Bulgaria, Macedonia and Montenegro refused a request from Russia for Lavrov’s plane to pass through their airspaces on the way to Serbia because of sanctions imposed over Moscow’s military action in Ukraine.
Lavrov had been due to hold talks with top officials in Belgrade, one of Moscow’s few remaining allies in Europe since the launch of the offensive in late February.
Lavrov described the move as “outrageous”, insisting that Moscow’s relations with Belgrade would not be “destroyed”.
He said Moscow had invited his Serbian counterpart Nikola Selakovic to visit Russia in the near future instead.
The Kremlin also denounced the moves, with President Vladimir Putin’s spokesman calling them “hostile actions”.

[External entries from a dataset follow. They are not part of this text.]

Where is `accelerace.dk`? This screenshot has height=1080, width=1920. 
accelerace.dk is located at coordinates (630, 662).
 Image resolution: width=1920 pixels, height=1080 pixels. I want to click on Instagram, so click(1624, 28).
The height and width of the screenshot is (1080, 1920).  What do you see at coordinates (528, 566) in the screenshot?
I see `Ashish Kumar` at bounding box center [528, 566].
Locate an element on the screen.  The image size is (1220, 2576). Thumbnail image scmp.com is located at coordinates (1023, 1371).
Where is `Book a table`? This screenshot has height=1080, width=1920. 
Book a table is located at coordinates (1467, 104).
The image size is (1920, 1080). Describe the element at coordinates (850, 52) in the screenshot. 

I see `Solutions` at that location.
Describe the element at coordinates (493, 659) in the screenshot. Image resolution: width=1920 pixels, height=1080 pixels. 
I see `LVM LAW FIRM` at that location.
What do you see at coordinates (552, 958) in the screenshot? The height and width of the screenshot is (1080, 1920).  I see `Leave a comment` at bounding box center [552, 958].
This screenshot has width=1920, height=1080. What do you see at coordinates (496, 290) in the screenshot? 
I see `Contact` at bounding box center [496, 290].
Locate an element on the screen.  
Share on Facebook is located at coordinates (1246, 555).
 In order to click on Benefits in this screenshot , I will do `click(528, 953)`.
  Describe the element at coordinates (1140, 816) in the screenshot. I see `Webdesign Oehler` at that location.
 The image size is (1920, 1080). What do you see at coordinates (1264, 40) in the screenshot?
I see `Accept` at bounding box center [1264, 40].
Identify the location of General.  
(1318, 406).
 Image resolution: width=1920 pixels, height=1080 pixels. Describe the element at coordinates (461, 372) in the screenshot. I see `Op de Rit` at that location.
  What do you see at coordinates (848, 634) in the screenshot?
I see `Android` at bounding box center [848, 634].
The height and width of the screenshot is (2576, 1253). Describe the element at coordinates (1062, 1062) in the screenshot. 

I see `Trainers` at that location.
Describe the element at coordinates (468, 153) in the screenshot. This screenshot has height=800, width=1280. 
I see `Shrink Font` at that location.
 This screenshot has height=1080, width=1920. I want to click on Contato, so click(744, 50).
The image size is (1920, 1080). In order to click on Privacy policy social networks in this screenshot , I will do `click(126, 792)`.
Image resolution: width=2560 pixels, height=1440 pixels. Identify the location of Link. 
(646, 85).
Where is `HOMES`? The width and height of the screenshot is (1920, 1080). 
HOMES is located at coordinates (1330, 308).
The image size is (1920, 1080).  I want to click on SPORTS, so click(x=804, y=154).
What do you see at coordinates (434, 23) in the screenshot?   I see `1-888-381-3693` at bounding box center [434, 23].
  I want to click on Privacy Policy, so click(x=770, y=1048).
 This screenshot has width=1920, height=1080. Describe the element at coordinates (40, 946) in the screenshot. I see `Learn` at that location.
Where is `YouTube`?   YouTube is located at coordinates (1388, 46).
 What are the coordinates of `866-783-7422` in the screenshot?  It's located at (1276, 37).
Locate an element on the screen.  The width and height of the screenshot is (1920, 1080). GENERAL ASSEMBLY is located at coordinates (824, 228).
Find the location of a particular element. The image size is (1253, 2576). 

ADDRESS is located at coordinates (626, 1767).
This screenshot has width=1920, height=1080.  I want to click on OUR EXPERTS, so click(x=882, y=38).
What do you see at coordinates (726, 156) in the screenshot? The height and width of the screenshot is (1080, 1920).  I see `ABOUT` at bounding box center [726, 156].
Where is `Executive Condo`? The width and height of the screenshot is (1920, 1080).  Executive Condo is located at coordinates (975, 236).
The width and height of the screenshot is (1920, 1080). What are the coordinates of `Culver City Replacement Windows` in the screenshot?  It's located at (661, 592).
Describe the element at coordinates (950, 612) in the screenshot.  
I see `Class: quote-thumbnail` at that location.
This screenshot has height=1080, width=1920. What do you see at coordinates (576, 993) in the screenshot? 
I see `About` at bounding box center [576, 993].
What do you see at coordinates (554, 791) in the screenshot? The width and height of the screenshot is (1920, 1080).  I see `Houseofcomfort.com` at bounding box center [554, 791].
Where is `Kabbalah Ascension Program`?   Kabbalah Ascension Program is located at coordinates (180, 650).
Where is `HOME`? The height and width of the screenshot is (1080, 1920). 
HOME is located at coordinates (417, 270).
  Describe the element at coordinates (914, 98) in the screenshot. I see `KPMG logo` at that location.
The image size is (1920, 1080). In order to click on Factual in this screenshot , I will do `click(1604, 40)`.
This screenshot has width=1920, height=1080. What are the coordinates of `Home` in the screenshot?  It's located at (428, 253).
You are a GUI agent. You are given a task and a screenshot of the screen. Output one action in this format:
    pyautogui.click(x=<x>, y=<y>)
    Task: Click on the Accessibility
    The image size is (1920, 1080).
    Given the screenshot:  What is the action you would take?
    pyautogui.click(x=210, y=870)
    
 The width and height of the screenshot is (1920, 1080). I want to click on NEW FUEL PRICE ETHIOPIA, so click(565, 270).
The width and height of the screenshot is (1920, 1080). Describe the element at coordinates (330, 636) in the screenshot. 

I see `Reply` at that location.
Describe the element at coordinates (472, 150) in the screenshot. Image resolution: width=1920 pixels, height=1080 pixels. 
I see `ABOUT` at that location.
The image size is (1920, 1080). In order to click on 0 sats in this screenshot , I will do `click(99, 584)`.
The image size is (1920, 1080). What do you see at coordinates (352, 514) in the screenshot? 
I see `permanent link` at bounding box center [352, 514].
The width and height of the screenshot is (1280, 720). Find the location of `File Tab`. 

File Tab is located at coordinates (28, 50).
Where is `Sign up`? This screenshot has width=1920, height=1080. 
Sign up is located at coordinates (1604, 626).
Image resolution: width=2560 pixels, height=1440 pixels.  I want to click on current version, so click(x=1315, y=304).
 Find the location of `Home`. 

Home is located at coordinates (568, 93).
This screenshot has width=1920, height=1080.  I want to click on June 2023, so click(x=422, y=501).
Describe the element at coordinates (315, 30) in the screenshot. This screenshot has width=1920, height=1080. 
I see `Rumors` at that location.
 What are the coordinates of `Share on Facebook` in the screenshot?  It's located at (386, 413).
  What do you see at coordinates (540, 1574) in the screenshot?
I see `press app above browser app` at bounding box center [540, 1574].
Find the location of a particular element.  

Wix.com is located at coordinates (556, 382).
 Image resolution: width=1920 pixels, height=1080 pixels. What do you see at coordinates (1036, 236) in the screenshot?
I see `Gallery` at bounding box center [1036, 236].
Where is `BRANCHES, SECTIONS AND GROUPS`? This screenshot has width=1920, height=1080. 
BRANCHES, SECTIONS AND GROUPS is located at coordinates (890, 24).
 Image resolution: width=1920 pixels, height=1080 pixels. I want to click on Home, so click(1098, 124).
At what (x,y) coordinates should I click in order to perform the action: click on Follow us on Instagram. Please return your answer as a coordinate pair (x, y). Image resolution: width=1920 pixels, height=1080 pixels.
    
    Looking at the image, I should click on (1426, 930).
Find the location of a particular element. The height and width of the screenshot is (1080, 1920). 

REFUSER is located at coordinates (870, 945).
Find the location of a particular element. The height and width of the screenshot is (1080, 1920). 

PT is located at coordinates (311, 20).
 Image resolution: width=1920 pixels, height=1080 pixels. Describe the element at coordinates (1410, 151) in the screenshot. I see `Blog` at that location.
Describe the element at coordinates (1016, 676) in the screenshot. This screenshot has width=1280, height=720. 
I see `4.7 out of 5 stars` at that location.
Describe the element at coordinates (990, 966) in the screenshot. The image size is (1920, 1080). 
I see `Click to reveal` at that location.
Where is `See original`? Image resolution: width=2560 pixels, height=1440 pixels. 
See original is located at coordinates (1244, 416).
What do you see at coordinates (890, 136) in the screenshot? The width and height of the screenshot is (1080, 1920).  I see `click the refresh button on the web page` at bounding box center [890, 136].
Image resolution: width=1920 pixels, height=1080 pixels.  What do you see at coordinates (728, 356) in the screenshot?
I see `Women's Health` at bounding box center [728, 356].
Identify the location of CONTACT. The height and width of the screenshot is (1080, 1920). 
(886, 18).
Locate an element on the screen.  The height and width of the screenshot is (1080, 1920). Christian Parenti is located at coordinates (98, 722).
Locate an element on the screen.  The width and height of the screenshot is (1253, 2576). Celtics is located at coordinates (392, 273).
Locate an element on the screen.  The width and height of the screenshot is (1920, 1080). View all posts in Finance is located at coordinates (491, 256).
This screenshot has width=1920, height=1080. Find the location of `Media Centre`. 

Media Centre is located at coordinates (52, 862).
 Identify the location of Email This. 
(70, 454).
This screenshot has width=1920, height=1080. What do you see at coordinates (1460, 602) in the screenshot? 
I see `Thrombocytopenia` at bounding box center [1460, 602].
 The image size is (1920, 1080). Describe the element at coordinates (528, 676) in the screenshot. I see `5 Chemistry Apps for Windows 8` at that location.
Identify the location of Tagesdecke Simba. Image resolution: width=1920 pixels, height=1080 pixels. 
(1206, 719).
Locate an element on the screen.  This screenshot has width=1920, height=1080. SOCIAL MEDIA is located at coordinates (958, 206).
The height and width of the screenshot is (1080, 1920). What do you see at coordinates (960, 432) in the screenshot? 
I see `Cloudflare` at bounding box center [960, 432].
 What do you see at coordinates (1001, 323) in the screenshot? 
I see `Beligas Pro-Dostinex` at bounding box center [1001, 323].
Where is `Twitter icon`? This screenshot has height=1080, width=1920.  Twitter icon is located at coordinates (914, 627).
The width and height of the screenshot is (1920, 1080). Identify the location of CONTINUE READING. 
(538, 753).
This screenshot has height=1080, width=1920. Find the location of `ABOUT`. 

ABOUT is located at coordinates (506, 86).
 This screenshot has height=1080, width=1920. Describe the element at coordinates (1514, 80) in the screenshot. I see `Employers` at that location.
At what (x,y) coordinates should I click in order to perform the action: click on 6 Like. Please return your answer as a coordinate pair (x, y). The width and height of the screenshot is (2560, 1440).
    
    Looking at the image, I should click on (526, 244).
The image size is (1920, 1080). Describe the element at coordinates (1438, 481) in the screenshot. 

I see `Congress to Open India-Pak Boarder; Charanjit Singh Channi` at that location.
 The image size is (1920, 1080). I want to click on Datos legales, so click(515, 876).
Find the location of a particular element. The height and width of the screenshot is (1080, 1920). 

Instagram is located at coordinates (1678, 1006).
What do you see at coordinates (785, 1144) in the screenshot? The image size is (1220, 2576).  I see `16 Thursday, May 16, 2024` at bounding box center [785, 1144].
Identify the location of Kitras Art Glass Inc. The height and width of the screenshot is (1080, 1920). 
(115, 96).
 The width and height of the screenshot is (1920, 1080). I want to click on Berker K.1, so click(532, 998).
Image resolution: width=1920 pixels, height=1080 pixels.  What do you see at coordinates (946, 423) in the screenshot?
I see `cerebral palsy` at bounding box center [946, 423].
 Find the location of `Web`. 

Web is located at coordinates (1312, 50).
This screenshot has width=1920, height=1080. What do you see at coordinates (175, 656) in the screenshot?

Lavrov had previously been forced to cancel a trip to Geneva for disarmament talks in late February, after the European Union closed its airspace to Russian aviation.
A Russian diplomatic source told news agency Interfax there had been no choice but to cancel the visit to Serbia. “Russian diplomacy has not yet learned how to teleport,” the source said.
The chairman of the foreign affairs committee of the Russian parliament’s upper house, Konstantin Kosachev, suggested NATO was pressuring the three countries.
“We are talking about a NATO demarche, and without the United States it could not have happened,” Kosachev said on Telegram.
He accused NATO of “direct intervention” in bilateral ties between Russia and Serbia, and of “trying to seize and subjugate the rest of Europe”.